Pp. 417
This is a picaresque novel full
of adventures and multiple locations: from the slave plantation in Barbados to
the frozen wastelands of the Canadian Arctic; from the structured canals of
Amsterdam to the wild coasts of Nova Scotia; from the scientific calm of the
London Aquarium to the wind-swept deserts of Morocco. It is peopled by
explorers, adventurers, scientists and exploiters. Everyone is seeking
something: discovery; freedom; equality or survival, and it can all be realised
as Washington Black says to his mentor who warns him something is impossible,
“Nothing is possible, sir, until it is made so.”
Washington Black is rescued from
his brother’s slave plantation by adventurer and inventor Christopher ‘Titch’
Wilde, who says he wants a young boy to help him carry his instruments and take
scientific measurements. Titch is trying to sail in a cloud cutter – a craft
propelled by both a hot air balloon and more prosaic oars. He encourages
Washington’s prodigious gift of drawing and removes him from the daily cruelty
of life he has previously experienced. Is he really benevolent, however, or
simply using him for his own means?
After an incredibly unfortunate
incident, Titch knows that he and Washington must flee and so they affect a
wonderfully improbable escape to the Canadian Arctic. Here Washington is
introduced to a new world, culture and relationships. When Titch disappears
from Washington’s life, he is presumed dead, and Washington must attempt to
forge his own way in the world that has hitherto denied him freedom.

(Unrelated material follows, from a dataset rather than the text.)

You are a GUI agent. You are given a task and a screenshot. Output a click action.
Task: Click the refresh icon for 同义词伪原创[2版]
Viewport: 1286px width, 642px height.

Edugyan never flinches from the
violence and barbarism of slavery and its consequences, but nor does she dwell
upon it. Washington knows his mother was abused and raped, and he writes baldly
of the horrors of the slave ships: “The stench of the holds, all of them
rolling naked and ill in the dark stomach of the barquentine. The urine and
excrement and vomit, men clawing their own throats open with ragged
fingernails, bloodied women leaping the deck rails into waters sharp with the
fins of sharks. I saw the dozens who had died on the way to Barbados, and I saw
those who died once ashore.”
In striving for his freedom,
Washington severs his ties with his previous existence and the people he once
knew and cared for – it seems that he can only care for himself in order to
survive. The novel questions the meaning of belonging. We understand that we do
not belong to a person, but can we belong to a place, and how important are
family connections? When Washington suspects that Titch may be alive, he begins
to search for him, but why? Was he abandoned?